Page extract.
==================================================

# Shop Door Security



## Johnwright

I'm fabricating a locking system for the doors on my new shop.  I have two doors, each 36" wide creating a 6 ft. opening.  My hope is to use 1/4" wall square tubing, one length sliding inside the other, across the 10 ft. span across the width of the building.  My dilema is now how to fabricate a hasp, equal in strength to a hidden shackle lock ( Master #6270KA) that I have chosen to secure the two spans of tubing.  Has anyone's tried to place some type of hardened metal (possibly a hacksaw blade or other item) between two 1/4" laminates of steel to make a (hopefully) hacksaw proof hasp?  The lock is advertised as virtually impossible to access to cut since the shackle is recessed and it seems that the next weak link would be the hasp.  Thanks, JohnW


----------



## Franko

Have you seen these? This one made by American Padlock. Master makes a very similar one.

Google "Security Hasp"


----------



## Grumpy Gator

Is there that much crime in the Piney Woods of East Texas ?
My shop is on my property behind the house so between the dogs , lights and firearms I feel safe As insurance I hooked a big air horn to the shop compressor on a trip line that can't be turned off from inside of the shop.
I don't let strangers in my shop and conduct business in the front yard under a shade tree.
If you are in a high crime area get video surveillance.Mark all your tools and machines and make a inventory just in case.Also talk to your insurance company and make sure your covered.
 Let's face it if someone wants it bad enough they will find a way to steal it.
***********Like the Boy Scouts say Be Prepared***********Gator**********


----------



## Johnwright

grumpygator said:


> Is there that much crime in the Piney Woods of East Texas ?
> My shop is on my property behind the house so between the dogs , lights and firearms I feel safe As insurance I hooked a big air horn to the shop compressor on a trip line that can't be turned off from inside of the shop.
> I don't let strangers in my shop and conduct business in the front yard under a shade tree.

==================================================

Extracted entries.
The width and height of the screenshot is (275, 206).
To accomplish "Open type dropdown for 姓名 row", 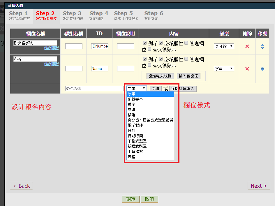I will [x=224, y=69].
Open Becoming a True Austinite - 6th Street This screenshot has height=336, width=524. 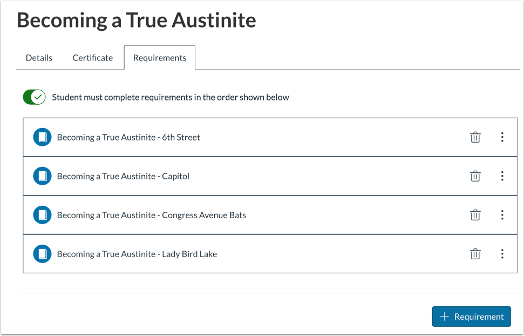pyautogui.click(x=128, y=137)
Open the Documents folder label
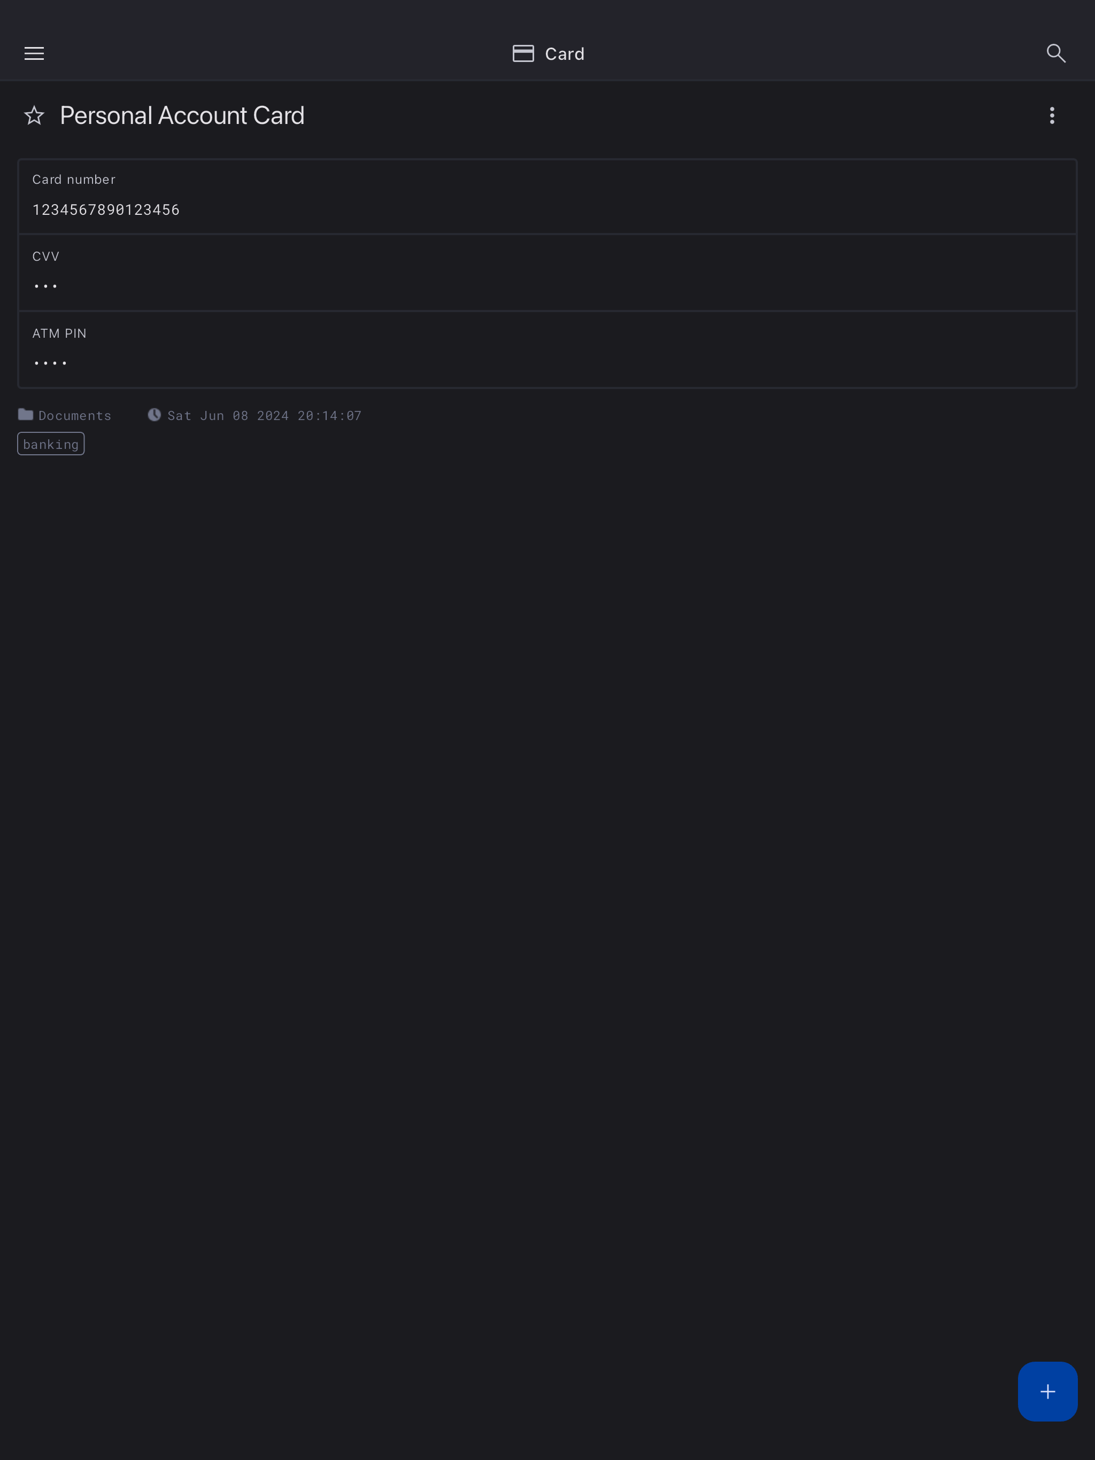1095x1460 pixels. tap(75, 416)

==================================================

What needs to be done.
Could you continue the shop door security forum thread from its last line?

Answer to this exercise.
> If you are in a high crime area get video surveillance.Mark all your tools and machines and make a inventory just in case.Also talk to your insurance company and make sure your covered.
> Let's face it if someone wants it bad enough they will find a way to steal it.
> ***********Like the Boy Scouts say Be Prepared***********Gator**********


----------



## Johnwright

No Gator, not a lot of around here, but as a retired LEO I know that that I can't get complacent about theft or burglary.  I had a reputation as a no nonsense cop, but after working many cases, I still haven't put all of them in jail.  Yes, I have always been careful about who I let around my place and yet am aware that the next tweaker that passes by just might get curious about what he can steal.  I learned that if a location simply appears hardened against entry, that same tweaker just might pass me by.  Now, back to the question, can a hasp be laminated in some fashion to eliminate the chance that a battery powered (sawzall) hacksaw can remove the lock?


----------



## Franko

As a former police, I'm sure you know that locks only keep honest people out. There aren't many civilian doors made that can't be opened with sledge hammer or crowbar. A fireman's ax is a pretty good universal key, too.

Sometimes a heavily locked door just signals that something valuable is inside.


----------



## Flammable_Solid

Put a piece of either hardened tool steel or a piece of 304 stainless steel inside your hasp.  One can't be cut with a hacksaw and the other will harden up quickly so it can't be cut much at all.  I did this for a customer that makes a locking mechanism for the kingpin for tractor trailers.  You can drill into the iron casting but you can't get through the piece of stainless cast into it before you make the stainless steel almost impenetrable.


----------



## RJSakowski

Case hardening is not that difficult to do and gives about as hard a surface as you can get on steel.  Because the core is malleable, it is immune to hammer and  chisel as well.
Since it is only a hasp and not a precision surface, you won't have to worry about surface finish.  Casenite or Cherry Red are commercial products and there are a multitude of home brew recipes.  Use an extended soak to maximize the case depth.
None of this precludes the use of an OA torch though.


----------



## Franko

Or a cordless grinder.


----------



## JimDawson

Or hooking a chain on it and pulling the whole door out of the wall.  The best you can do is just slow 'em down a bit and maybe make it difficult enough that the perps go elsewhere.  Nothing short of 24/7, armed security will stop a a really determined crook.


----------



## Franko

One good thing about machine tools. It takes a well-prepared and industrious thief to steal them.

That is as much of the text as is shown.